[[ Provided records open ]]

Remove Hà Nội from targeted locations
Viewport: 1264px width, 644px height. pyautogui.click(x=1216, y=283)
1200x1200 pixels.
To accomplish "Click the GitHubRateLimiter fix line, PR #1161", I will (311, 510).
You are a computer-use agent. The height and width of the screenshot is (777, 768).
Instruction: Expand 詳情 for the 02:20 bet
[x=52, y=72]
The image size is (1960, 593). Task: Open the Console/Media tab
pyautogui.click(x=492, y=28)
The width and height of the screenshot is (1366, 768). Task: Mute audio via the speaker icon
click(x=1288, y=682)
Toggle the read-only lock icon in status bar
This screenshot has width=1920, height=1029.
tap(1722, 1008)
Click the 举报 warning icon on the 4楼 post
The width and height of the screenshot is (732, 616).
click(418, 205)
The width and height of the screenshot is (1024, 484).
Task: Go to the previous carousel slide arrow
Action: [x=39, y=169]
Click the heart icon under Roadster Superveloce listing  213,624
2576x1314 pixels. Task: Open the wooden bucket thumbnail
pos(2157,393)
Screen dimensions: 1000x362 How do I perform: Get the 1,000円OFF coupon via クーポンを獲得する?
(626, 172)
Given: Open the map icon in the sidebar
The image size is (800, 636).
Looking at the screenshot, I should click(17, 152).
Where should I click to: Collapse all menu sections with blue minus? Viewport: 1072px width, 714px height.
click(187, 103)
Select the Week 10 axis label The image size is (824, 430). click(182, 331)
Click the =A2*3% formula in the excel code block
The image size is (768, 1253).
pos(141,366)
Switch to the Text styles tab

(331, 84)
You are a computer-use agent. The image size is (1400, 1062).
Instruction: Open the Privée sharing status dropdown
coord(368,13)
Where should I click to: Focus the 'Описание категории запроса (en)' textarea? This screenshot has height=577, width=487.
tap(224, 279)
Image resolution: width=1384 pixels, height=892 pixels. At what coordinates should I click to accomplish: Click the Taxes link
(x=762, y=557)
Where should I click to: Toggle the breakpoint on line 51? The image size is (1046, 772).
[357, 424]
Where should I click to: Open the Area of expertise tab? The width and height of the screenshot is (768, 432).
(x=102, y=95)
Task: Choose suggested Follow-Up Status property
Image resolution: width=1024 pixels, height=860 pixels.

[[ Provided records closed ]]

**Your assignment**
Your reply is one number: how many lines of the records above contain the word "agent".

**Answer for this exercise**
2